ASSIGNED TASK:
Report the number of lines holding "agent" in the material below, and nothing more.

EXERCISE MATERIALS:
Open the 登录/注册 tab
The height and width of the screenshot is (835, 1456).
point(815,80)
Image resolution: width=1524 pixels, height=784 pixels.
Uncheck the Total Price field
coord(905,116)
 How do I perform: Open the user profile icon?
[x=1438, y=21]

==

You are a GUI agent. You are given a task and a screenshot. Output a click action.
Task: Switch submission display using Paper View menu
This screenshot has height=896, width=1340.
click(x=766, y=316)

---

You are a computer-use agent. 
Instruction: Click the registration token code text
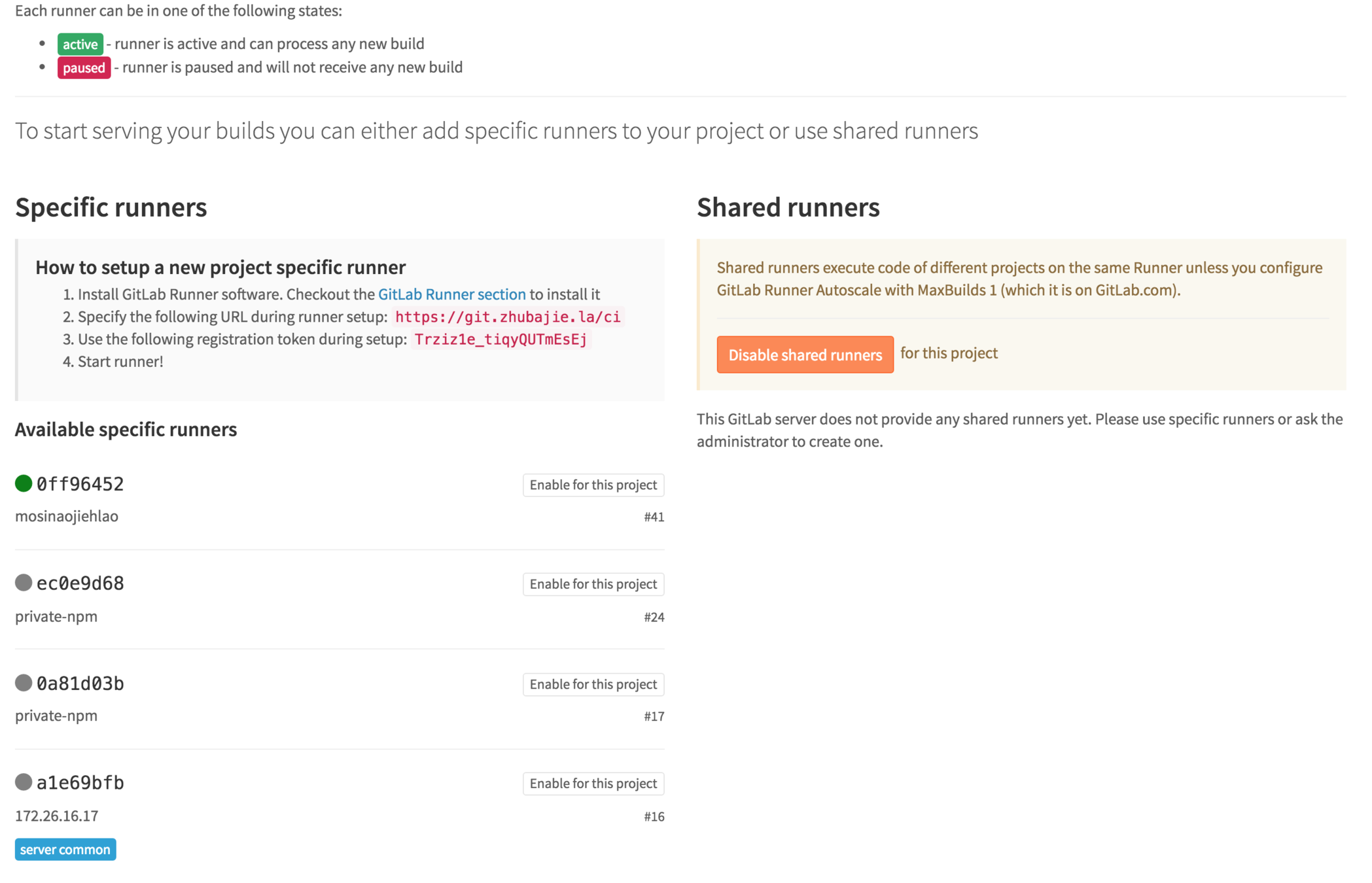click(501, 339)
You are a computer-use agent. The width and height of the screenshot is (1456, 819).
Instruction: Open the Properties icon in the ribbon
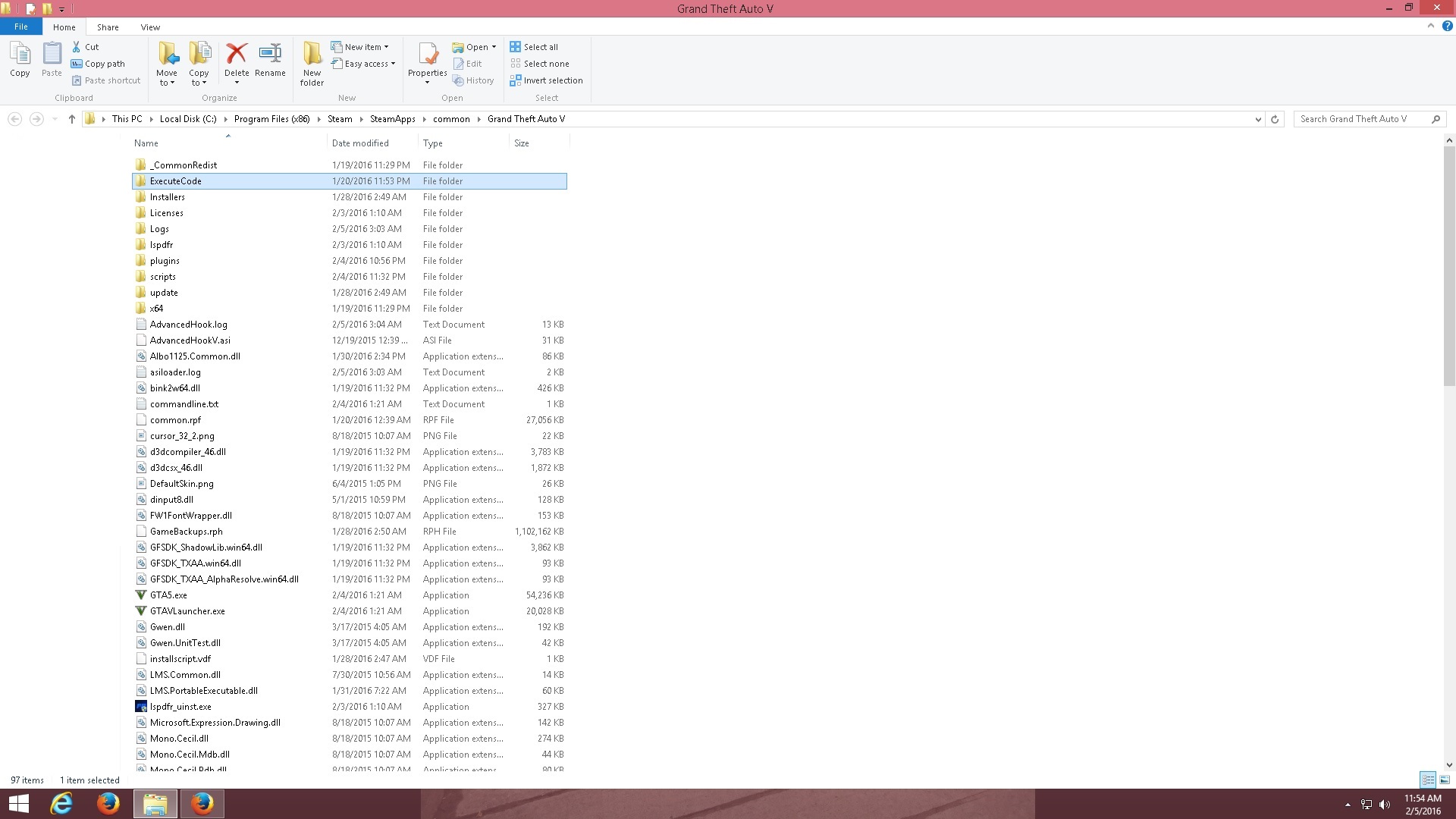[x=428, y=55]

YOUR RESPONSE:
3